_Record excerpts:_
↓
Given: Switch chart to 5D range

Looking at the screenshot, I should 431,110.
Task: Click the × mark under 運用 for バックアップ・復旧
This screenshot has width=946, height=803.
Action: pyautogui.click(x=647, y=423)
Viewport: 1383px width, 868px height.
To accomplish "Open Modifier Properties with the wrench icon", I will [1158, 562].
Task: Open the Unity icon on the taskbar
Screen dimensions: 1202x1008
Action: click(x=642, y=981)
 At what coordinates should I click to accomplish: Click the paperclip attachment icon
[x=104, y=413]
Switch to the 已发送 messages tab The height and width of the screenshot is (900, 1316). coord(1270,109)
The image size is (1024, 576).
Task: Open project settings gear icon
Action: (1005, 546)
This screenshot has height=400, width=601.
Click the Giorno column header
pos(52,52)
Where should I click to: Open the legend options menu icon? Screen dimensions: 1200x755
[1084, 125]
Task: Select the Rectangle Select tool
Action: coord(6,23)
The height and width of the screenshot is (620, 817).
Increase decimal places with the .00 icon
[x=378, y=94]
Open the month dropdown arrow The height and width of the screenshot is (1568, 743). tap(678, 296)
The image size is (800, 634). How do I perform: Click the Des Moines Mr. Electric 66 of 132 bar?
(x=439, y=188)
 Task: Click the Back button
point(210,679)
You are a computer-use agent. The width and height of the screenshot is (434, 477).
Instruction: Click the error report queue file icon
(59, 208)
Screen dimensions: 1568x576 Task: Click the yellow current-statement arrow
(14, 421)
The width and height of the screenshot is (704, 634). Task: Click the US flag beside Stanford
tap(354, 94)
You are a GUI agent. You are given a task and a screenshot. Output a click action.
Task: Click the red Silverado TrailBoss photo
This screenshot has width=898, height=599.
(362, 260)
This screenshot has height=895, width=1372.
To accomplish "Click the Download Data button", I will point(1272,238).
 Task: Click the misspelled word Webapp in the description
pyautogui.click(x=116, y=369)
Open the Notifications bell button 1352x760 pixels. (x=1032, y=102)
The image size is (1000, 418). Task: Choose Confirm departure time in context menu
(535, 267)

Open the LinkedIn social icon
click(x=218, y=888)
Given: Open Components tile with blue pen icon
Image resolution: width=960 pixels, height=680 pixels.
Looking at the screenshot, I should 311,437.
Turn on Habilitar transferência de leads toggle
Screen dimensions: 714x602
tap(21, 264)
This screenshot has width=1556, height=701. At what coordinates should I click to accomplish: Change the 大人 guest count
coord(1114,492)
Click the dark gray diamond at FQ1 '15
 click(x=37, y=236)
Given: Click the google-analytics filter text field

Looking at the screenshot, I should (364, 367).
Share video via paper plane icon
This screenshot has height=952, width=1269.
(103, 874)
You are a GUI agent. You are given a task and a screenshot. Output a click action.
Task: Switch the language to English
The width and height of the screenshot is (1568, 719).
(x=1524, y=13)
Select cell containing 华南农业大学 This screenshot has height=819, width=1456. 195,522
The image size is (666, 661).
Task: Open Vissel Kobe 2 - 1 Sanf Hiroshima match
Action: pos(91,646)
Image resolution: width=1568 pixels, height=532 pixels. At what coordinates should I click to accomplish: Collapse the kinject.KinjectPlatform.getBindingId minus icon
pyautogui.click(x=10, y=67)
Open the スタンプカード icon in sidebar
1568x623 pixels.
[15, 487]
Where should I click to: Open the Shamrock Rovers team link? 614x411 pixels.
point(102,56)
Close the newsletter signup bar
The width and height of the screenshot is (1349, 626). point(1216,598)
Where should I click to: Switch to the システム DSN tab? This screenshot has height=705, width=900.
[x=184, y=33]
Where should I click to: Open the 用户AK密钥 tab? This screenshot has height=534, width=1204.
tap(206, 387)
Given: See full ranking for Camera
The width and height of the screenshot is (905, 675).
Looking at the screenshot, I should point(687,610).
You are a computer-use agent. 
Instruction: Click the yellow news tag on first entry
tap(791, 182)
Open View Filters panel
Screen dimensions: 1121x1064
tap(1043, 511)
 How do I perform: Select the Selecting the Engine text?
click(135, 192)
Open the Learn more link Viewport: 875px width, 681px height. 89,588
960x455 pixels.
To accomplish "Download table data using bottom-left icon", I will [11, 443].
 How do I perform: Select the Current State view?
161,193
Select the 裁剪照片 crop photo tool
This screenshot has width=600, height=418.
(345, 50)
↑
_Task statement:_ Reproduce these rows exactly as they appear above, from first to last.

_Solved problem:_
Given: Switch chart to 5D range

Looking at the screenshot, I should 431,110.
Task: Click the × mark under 運用 for バックアップ・復旧
This screenshot has width=946, height=803.
Action: pyautogui.click(x=647, y=423)
Viewport: 1383px width, 868px height.
To accomplish "Open Modifier Properties with the wrench icon", I will [1158, 562].
Task: Open the Unity icon on the taskbar
Screen dimensions: 1202x1008
Action: click(x=642, y=981)
 At what coordinates should I click to accomplish: Click the paperclip attachment icon
[x=104, y=413]
Switch to the 已发送 messages tab The height and width of the screenshot is (900, 1316). coord(1270,109)
The image size is (1024, 576).
Task: Open project settings gear icon
Action: (1005, 546)
This screenshot has height=400, width=601.
Click the Giorno column header
pos(52,52)
Where should I click to: Open the legend options menu icon? Screen dimensions: 1200x755
[1084, 125]
Task: Select the Rectangle Select tool
Action: coord(6,23)
The height and width of the screenshot is (620, 817).
Increase decimal places with the .00 icon
[x=378, y=94]
Open the month dropdown arrow The height and width of the screenshot is (1568, 743). tap(678, 296)
The image size is (800, 634). How do I perform: Click the Des Moines Mr. Electric 66 of 132 bar?
(x=439, y=188)
 Task: Click the Back button
point(210,679)
You are a computer-use agent. The width and height of the screenshot is (434, 477).
Instruction: Click the error report queue file icon
(59, 208)
Screen dimensions: 1568x576 Task: Click the yellow current-statement arrow
(14, 421)
The width and height of the screenshot is (704, 634). Task: Click the US flag beside Stanford
tap(354, 94)
You are a GUI agent. You are given a task and a screenshot. Output a click action.
Task: Click the red Silverado TrailBoss photo
This screenshot has width=898, height=599.
(362, 260)
This screenshot has height=895, width=1372.
To accomplish "Click the Download Data button", I will point(1272,238).
 Task: Click the misspelled word Webapp in the description
pyautogui.click(x=116, y=369)
Open the Notifications bell button 1352x760 pixels. (x=1032, y=102)
The image size is (1000, 418). Task: Choose Confirm departure time in context menu
(535, 267)

Open the LinkedIn social icon
click(x=218, y=888)
Given: Open Components tile with blue pen icon
Image resolution: width=960 pixels, height=680 pixels.
Looking at the screenshot, I should 311,437.
Turn on Habilitar transferência de leads toggle
Screen dimensions: 714x602
tap(21, 264)
This screenshot has width=1556, height=701. At what coordinates should I click to accomplish: Change the 大人 guest count
coord(1114,492)
Click the dark gray diamond at FQ1 '15
 click(x=37, y=236)
Given: Click the google-analytics filter text field

Looking at the screenshot, I should (364, 367).
Share video via paper plane icon
This screenshot has height=952, width=1269.
(103, 874)
You are a GUI agent. You are given a task and a screenshot. Output a click action.
Task: Switch the language to English
The width and height of the screenshot is (1568, 719).
(x=1524, y=13)
Select cell containing 华南农业大学 This screenshot has height=819, width=1456. 195,522
The image size is (666, 661).
Task: Open Vissel Kobe 2 - 1 Sanf Hiroshima match
Action: pos(91,646)
Image resolution: width=1568 pixels, height=532 pixels. At what coordinates should I click to accomplish: Collapse the kinject.KinjectPlatform.getBindingId minus icon
pyautogui.click(x=10, y=67)
Open the スタンプカード icon in sidebar
1568x623 pixels.
[15, 487]
Where should I click to: Open the Shamrock Rovers team link? 614x411 pixels.
point(102,56)
Close the newsletter signup bar
The width and height of the screenshot is (1349, 626). point(1216,598)
Where should I click to: Switch to the システム DSN tab? This screenshot has height=705, width=900.
[x=184, y=33]
Where should I click to: Open the 用户AK密钥 tab? This screenshot has height=534, width=1204.
tap(206, 387)
Given: See full ranking for Camera
The width and height of the screenshot is (905, 675).
Looking at the screenshot, I should point(687,610).
You are a computer-use agent. 
Instruction: Click the yellow news tag on first entry
tap(791, 182)
Open View Filters panel
Screen dimensions: 1121x1064
tap(1043, 511)
 How do I perform: Select the Selecting the Engine text?
click(135, 192)
Open the Learn more link Viewport: 875px width, 681px height. 89,588
960x455 pixels.
To accomplish "Download table data using bottom-left icon", I will [11, 443].
 How do I perform: Select the Current State view?
161,193
Select the 裁剪照片 crop photo tool
This screenshot has width=600, height=418.
(345, 50)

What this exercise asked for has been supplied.